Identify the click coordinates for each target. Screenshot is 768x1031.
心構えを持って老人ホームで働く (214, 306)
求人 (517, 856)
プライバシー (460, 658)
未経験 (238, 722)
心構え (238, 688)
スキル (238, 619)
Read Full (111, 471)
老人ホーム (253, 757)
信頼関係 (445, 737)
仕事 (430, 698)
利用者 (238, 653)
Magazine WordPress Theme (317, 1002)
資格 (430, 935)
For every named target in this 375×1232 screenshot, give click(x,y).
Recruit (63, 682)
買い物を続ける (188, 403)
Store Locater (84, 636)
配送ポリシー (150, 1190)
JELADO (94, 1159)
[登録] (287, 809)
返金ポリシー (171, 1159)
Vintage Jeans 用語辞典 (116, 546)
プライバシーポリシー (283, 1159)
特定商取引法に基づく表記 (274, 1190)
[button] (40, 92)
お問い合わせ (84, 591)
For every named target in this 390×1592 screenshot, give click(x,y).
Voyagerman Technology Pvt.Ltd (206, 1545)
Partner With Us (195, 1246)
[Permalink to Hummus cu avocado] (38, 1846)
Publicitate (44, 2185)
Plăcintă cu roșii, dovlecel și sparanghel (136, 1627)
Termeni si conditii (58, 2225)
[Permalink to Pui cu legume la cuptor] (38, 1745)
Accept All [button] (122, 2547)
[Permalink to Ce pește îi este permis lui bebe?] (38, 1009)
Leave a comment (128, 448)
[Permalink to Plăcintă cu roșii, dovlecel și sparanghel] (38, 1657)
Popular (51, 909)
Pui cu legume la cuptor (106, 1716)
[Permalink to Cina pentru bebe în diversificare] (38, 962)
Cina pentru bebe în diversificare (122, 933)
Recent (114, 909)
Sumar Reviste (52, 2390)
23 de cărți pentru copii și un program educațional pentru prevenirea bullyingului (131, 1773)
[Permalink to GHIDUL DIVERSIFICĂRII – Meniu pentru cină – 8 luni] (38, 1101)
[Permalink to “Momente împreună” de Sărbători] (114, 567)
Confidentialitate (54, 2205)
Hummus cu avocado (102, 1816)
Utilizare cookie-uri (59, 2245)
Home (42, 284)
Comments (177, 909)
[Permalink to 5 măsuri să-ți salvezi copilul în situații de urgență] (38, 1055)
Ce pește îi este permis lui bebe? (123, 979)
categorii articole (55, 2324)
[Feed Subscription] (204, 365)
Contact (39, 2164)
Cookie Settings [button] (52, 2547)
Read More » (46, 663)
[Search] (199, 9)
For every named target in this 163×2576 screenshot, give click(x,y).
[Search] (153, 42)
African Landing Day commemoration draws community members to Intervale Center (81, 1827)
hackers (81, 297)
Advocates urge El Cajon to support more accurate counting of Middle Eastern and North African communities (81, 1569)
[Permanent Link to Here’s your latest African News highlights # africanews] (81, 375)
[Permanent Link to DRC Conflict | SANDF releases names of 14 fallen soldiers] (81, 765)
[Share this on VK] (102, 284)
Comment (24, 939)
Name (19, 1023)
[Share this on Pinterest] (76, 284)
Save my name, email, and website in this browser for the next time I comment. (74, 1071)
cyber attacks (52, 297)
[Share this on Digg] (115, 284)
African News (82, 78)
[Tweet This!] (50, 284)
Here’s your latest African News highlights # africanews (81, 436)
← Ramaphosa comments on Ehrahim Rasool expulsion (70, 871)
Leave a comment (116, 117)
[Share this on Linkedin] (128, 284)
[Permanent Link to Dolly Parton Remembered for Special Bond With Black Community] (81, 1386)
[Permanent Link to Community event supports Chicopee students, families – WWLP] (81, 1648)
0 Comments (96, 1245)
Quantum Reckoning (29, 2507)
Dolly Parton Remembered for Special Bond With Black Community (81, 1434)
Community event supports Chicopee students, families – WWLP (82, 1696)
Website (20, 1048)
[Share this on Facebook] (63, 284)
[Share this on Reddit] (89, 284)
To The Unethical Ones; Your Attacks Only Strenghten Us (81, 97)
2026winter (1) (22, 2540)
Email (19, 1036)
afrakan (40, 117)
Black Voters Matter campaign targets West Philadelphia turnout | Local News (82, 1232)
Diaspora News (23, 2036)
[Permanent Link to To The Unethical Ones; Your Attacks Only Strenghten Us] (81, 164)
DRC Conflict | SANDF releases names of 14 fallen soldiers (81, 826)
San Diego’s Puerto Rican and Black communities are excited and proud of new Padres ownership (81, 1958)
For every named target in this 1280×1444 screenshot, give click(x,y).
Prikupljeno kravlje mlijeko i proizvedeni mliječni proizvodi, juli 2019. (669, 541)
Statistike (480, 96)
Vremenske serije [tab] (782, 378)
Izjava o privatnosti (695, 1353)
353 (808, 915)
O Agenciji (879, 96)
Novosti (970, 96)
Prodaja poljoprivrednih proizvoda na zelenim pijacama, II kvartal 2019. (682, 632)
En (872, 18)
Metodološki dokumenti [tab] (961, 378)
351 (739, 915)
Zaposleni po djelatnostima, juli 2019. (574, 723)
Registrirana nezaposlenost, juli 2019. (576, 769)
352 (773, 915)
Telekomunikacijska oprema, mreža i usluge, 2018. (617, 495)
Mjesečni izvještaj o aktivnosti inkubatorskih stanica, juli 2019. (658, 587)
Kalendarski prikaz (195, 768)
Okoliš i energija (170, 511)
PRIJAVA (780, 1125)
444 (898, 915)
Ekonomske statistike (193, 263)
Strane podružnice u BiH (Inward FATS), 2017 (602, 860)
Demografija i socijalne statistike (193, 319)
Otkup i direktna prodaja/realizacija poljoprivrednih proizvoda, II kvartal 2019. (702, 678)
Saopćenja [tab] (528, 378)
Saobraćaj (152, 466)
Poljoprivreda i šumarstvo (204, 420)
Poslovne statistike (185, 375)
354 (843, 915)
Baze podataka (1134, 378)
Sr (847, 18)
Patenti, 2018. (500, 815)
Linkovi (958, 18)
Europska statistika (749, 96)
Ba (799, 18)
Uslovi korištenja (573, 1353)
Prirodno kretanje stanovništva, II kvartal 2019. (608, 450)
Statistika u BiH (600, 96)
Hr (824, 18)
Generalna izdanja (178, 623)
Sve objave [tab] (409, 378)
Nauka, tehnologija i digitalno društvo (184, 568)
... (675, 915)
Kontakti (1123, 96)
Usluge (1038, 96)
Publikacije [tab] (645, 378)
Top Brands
- - -
> _Requirement_
Would you copy every line from the listing above that has the string "cuptor" in it?

> _Reply to the exercise_
[Permalink to Pui cu legume la cuptor] (38, 1745)
Pui cu legume la cuptor (106, 1716)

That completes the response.